26.11.14

One man's journey to escape the Bolshevik revolution leads him to wisdom and experience he could never have imagined.



Beasts, Men and Gods – Antoni Ferdynand Ossendowski (1922)

            This is another book that I had read mention of in many other texts and decided to go ahead and hunt it down.  It is the account of one Antoni Ferdynand Ossendowski, and his escape from the Bolshevik revolution in Russia through the remote areas of Siberia, Mongolia, Tibet and China.  Like with most revolutions throughout history, the Bolshevik revolution was a purge, where countless families died because a member was once a Czar supporter, or an intellectual, or someone the communists labeled as an “enemy of the state.”  If they did not get executed outright, they were kidnapped and sent to Siberian work camps, or just taken into the empty wilderness never to be seen again.
            Mr. Ossendowski was an intellectual, a professor in Universities, and found himself out in a remote Russian country town when the 1917 revolution began and word spread that people were being rounded up.  With only a rifle, and a few supplies, he headed for the woods.  Nearly a year passed between this time and the time that Mr. Ossendowski was able to escape to the USA.  During that time, and with the help of many people, he managed to travel through parts of the world that at the time were so remote as to be nearly unknown to the rest of the world.  Interspersed between his stories of survival, near capture and gun battles, are amazing descriptions of the country he traveled through, the many people he met, the lamas, and the Buddhist temples and the Mongolian shepherds and the Tibetan chieftains and medicine men.  He was able to see things because of the friendships he made with high ranking Lamas that no westerners had ever glimpsed.  He wrote this account of his experiences 5 years later and the resulting book was the first time that real, eye-witness accounts from Mongolia and Tibet and upper China were available for everyone to read about. 
            Mr. Ossendowski’s escape took many months, and in the meantime the learned man changed into a rugged outdoors man, a fearless gunfighter, a skilled negotiator, and a Tibetan wise man.  It is amazing how quickly one can change and grow when the situation forces it.  The man that started this trip is not the man that ended it, and I am grateful he did, not only for the amazing information on Tibet and Mongolia and its proud peoples, but because he included all the horrors that came along with that revolution.  Traitors, informers, double agents, murderers, hired assassins, mysterious troops, wholesale warfare, massacres, and more are discussed.  It is too easy for the ugliest parts of history to be washed over by the details, but that is something Mr. Ossendowski does not allow.  He includes it all, and it all seems like more than one man could possibly undertake, but it is all true.  Some of the mystical experiences he experienced are described in a very matter-of-fact manner, but they nevertheless inspired many seekers to look for wisdom and knowledge in the high desert mountains of the far East.

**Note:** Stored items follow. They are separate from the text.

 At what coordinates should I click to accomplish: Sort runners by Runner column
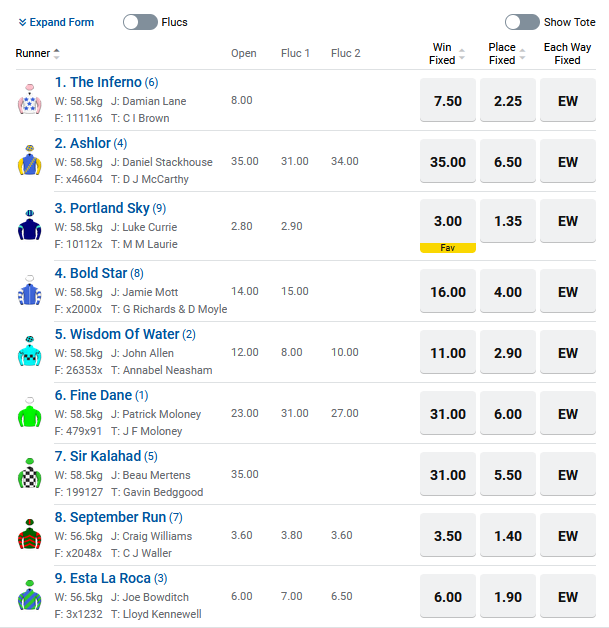point(39,54)
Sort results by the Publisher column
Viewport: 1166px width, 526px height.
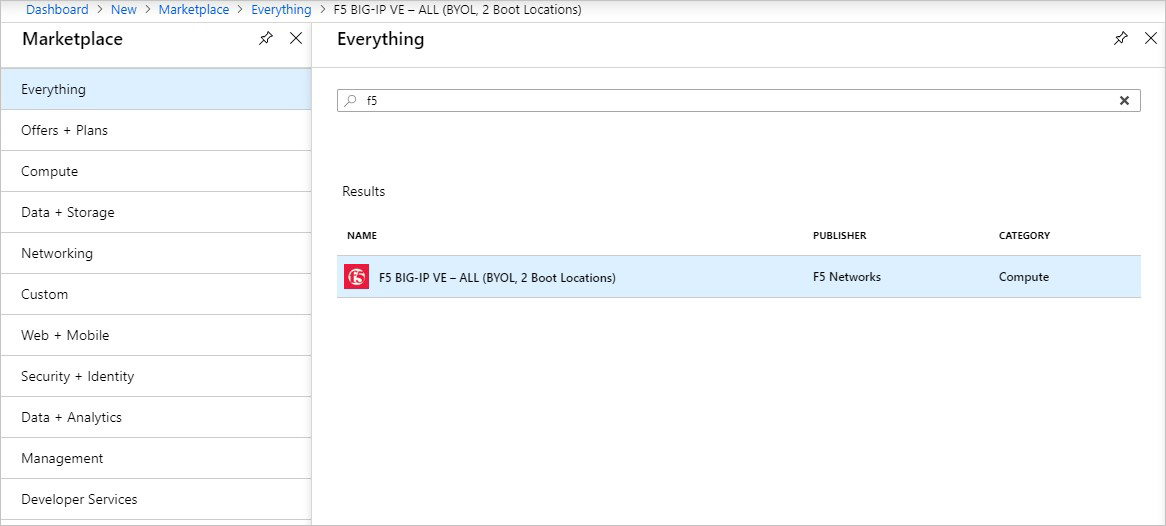pyautogui.click(x=839, y=236)
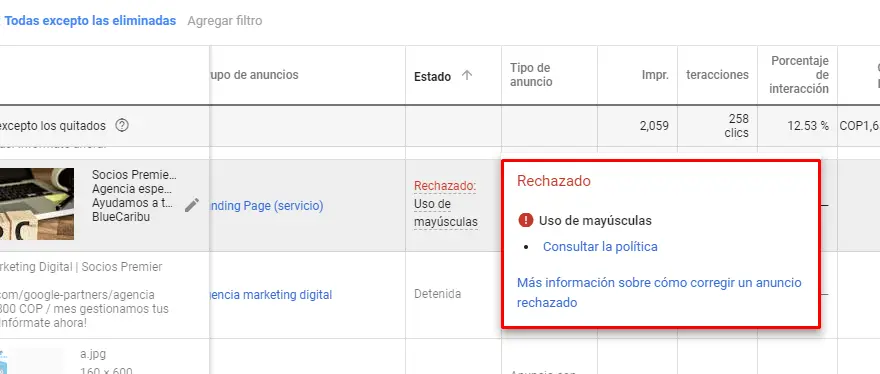The height and width of the screenshot is (374, 880).
Task: Click the sort arrow next to Estado
Action: pyautogui.click(x=466, y=75)
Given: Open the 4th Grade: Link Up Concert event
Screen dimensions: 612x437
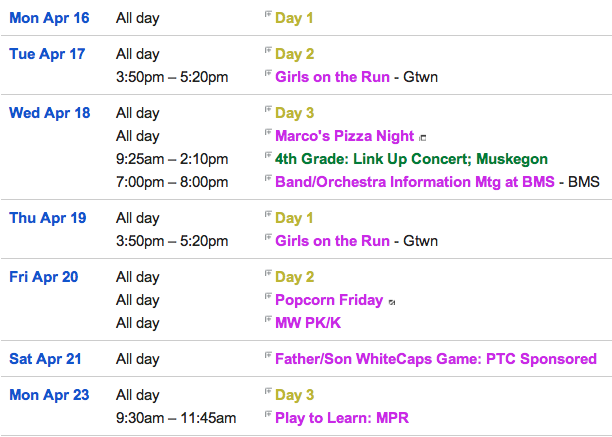Looking at the screenshot, I should 411,159.
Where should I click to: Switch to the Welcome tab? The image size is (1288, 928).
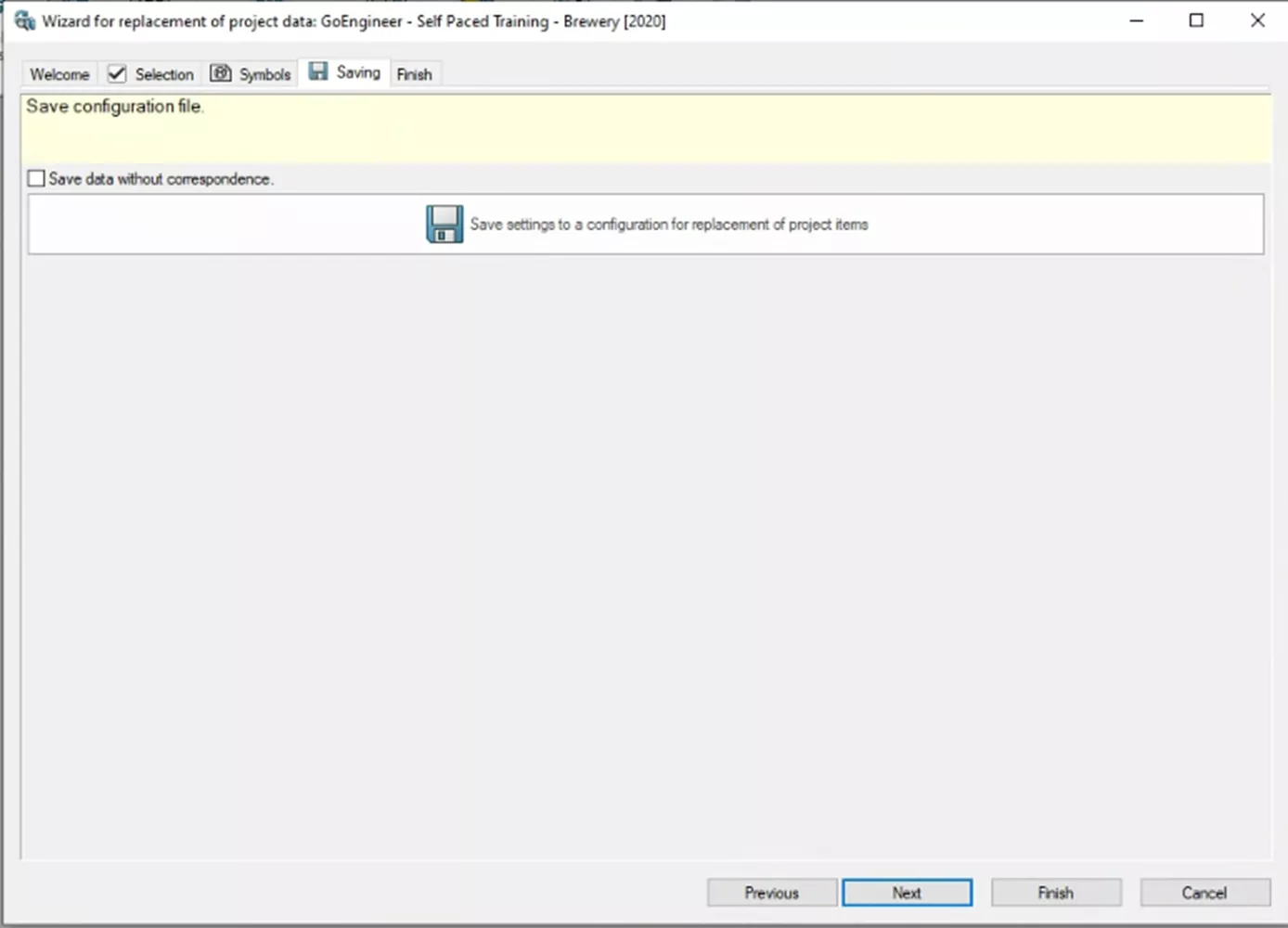[x=59, y=74]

This is what Mr. Ossendowski's mind looked like when he met the King Of The World

            Books like this are very important to me, as they allow a relatively unfiltered look at historical events that would otherwise be unavailable, or willfully obscured.  It is an engrossing read.  As the story goes along Mr. Ossendowski gains an inner strength, an ability to absorb the horror he experiences, and a deeper sense of wonder at the magic in the world.  Not only that, but he becomes a straight killer, ready to fight for his life at a moment’s notice.  This duality is mirrored in what he experiences in Mongolia and Tibet.  The people there live everyday understanding that the inner peace and wisdom of a monk can reside in the same body as the killer spirit of a warrior, and nature itself calls for this.  It is very interesting to see, especially as we live in a society that pretends to be all good, or that pain and hurt and war have no place, yet we kill each other, our cops murder children, and people live in fear.  Perhaps it is our unwillingness to accept or understand the darker side of human nature that keeps us enslaved and in fear of those that seek to hurt us.